Submitted by: Ergun Kirlikovali
3:33 PM PST, January 5, 2009
41. "Few Americans who mourn, and justly, the miseries of the Armenians, are aware that till the rise of nationalistic ambitions, beginning with the 'eighteenseventies, the Armenians were the favored portion of the population of Turkey, or that in the Great War, they traitorously turned Turkish cities over to the Russian invader; that they boasted of having raised an army of one hundred and fifty thousand men to fight a civil war, and that they burned at least a hundred Turkish villages and exterminated their population." Prof. John Dewey, The Turkish Tragedy, The New Republic, Nov. 12, 1928
Submitted by: Ergun Kirlikovali
3:27 PM PST, January 5, 2009
42. Ozyurek mentions Taner Akcam but fails to alert the readers to the facts that he was paid, until recently anyway, by the Armenian lobby. His paycjeck came from the Cafesjian Foundation and the notoriously anti-Turkish Zorian Institute. That makes him a paid Armenian agent. Please see my expose on Taner Akcam at www.turkla.com
Submitted by: Ergun Kirlikovali
3:26 PM PST, January 5, 2009
43. Allegations of Armenian genocide are racist and dishonest history. They are racist because they imply only Armenian (or Christian) dead count, the Turkish (or Muslim) dead do not. And the allegations of Armenian genocide are dishonest because they dismiss “The Six T’s Of The Turkish-Armenian Conflict”: TUMULT (Armenian rebellions), TERRORISM (by Armenians,)TREASON (Armenians joining the invaders,) TERRITORIAL DEMANDS (by Armenian,) TURKISH SUFFERING (caused by Armenians,) and TERESET (temporary resettlement) triggered by the first five T’s above.
Submitted by: Ergun Kirlikovali
3:15 PM PST, January 5, 2009
44. Those familiar with the Mosin-Gaflan mentality and “Greater Armenia” dreams will note this apology campaign as another link in the chain of deception and defamation of Turkey by the supporters of the official Armenian history. Asking someone “Do you accept or deny Armenian Genocide” shows anti-Turkish bias. The question should be rephrased: “What is your stand on the Turkish-Armenian conflict?” Turks believe it was a civil war within a world war provoked and waged by the Armenians with support from Russia, England, and France, the U.S. diplomats, missionaries, media, and others;most Armenians claim it was genocide.
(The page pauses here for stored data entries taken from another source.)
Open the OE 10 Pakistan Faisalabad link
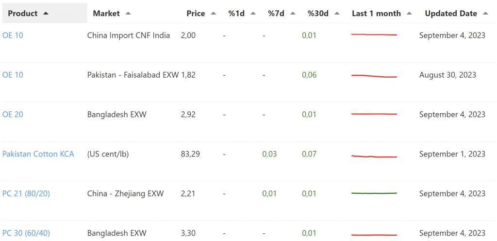This screenshot has height=241, width=497. click(13, 75)
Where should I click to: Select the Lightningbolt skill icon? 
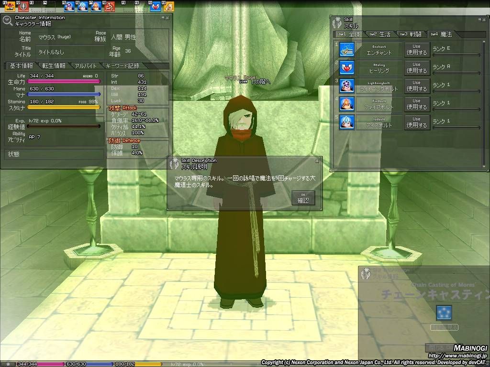point(346,86)
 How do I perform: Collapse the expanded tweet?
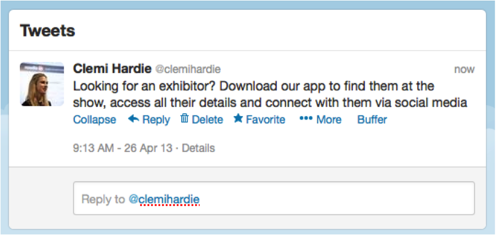[94, 120]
Submitted by: Ergun Kirlikovali
3:13 PM PST, January 5, 2009
45. Ozyurek did a great disservice to unsuspecting readers by not telling them, even in passing, the fact that a dozen or more counter campaigns have spontaneously sprouted all over the world (one right here in Southern California, www.ozurdilemiyorum.net) that collected nearly a million votes for “No apology” versus 26,000 for apology. How fair or honest is leaving half the story out? This is also significant because this is the first time close to a million Turks of all stripes (Turkish, American, European, Asian, African, Australian) have come together so powerfully and swiftly to scream “Enough is enough!”
Submitted by: Ergun Kirlikovali
3:10 PM PST, January 5, 2009
46. Ergun's useless 6-T test can be applied to any situation. You just have to change your perception, and ignore facts that don't support your conclusion. Let's apply it to PROVE that the Palestinians are commiting genocide against Israel: TUMULT (Palestinian rebellions); TERRORISM (by Palestinians); TREASON (Palestinians joining the invaders - Hamas); TERRITORIAL DEMANDS (by Palestinians); ISRAELI SUFFERING (sorry, no T here) (caused by the Palestinians); and TERESET (temporary resettlement of the areas under Hamas rocket fire). There. See how easy that was? I'm a genius like Ergun.
Submitted by: Aptal Ergun
2:29 PM PST, January 5, 2009
47. Turkey will NEVER accept a finding of GENOCIDE because it will NEVER come to that conclusion in its endless investigation. This has already been investigated for over 90 years. Turkey just doesn't like the results of the investigation. Turkey's not seeking the truth. They're looking for reasons to deny it. Do you honestly think that Turkey could EVER accept that a genocide occured? So what's the point of them suggesting more investigation?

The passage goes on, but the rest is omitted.